Eric Hobsbawm aparece en la puerta de la Embajada de Alemania en Londres. Son poco más de las tres de la tarde en la hermosa Belgrave Square y las banderas de las embajadas se adivinan por detrás de las copas de los árboles. Lleva anteojos, la gorra puesta, un abrigo no muy pesado. Saluda. Tiene manos grandes y huesudas, pero no parecen las manos de un viejo. Ninguna deformación de artritis las atacó. Muy pronto una pequeña prueba demuestra que las piernas de Hobsbawm también están en buena forma. Baja con agilidad los tres escalones que llevan del palier a la vereda. Parece ver bien. Tiene un bastón en la mano derecha. No se apoya en él, pero quizá lo use como un seguro, por si trastabilla, o como un sensor de alerta temprana que detecta escalones, charcos y, de inmediato, el cordón de la vereda. Hobsbawm es alto y flaco. Uno ochenta y pico. No pide ayuda. El chofer del Foreign Office que nos acompaña le abre la puerta izquierda del Jaguar negro. Entra en el auto con facilidad. El coche es grande, por suerte, y cabe, pero el viaje igual es corto.
El auto da media vuelta a Belgrave Square y se detiene frente a otro palacete blanco de tres escalones, porche rodeado de columnas y puerta de madera pesada. Por algún motivo mágico el conductor de pelo blanco con mechón sobre la cara, traje azul y sonrisa como la del ayudante del inspector Morse de Oxford, ya le abre a Hobsbawm.
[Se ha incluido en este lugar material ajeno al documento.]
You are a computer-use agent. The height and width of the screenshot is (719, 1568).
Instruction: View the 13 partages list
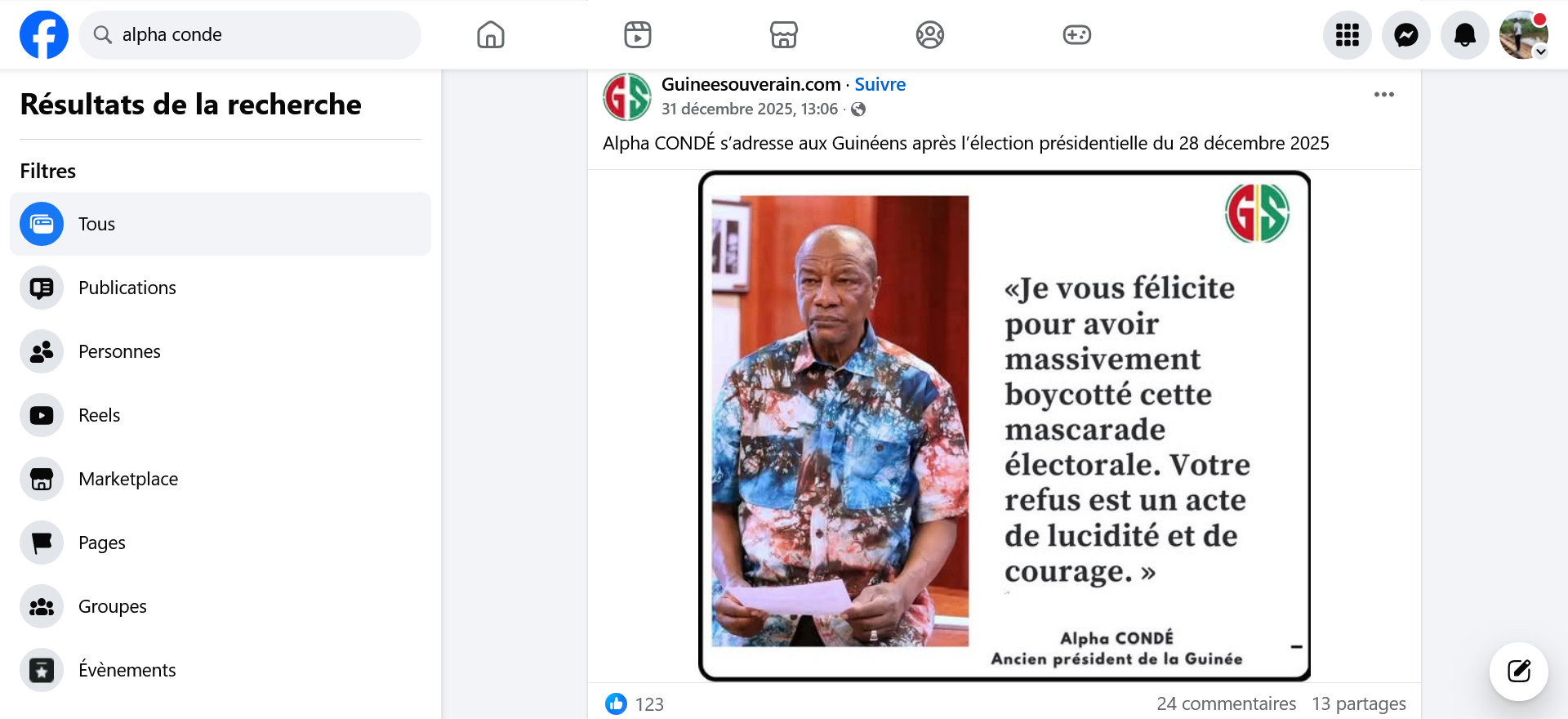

Entre esas construcciones tan parecidas, la elegancia del Jaguar lo asemeja a un carruaje recién lustrado. El cochero sonríe cuando Hobsbawm desciende. El profesor le devuelve la simpatía mientras trepa con facilidad hasta un hall oscuro. Ya entró en Canning House y a la derecha ve una enorme imagen de José de San Martín. A la izquierda del pasillo, una gran sala. El té ya está servido. Es decir, el té, las masas y una torta. Otro cuadro del mismo tamaño que el de San Martín. Es Simón Bolívar. Y también es Bolívar el caballero del busto sobre el aparador. ¿Cuánto té habrán tomado Bolívar y San Martín antes de salir de Londres a Sudamérica, a principios del siglo XIX, para cumplir su plan de independencia?
–¿Cómo está la Argentina? –interroga pero no tanto, porque no espera y comenta–. El año pasado Cristina estuvo por venir a Londres para una reunión de presidentes progresistas y pidió verme. Yo dije que sí, pero ella no vino. No fue su culpa. Estaba en medio de la confrontación con la Sociedad Rural.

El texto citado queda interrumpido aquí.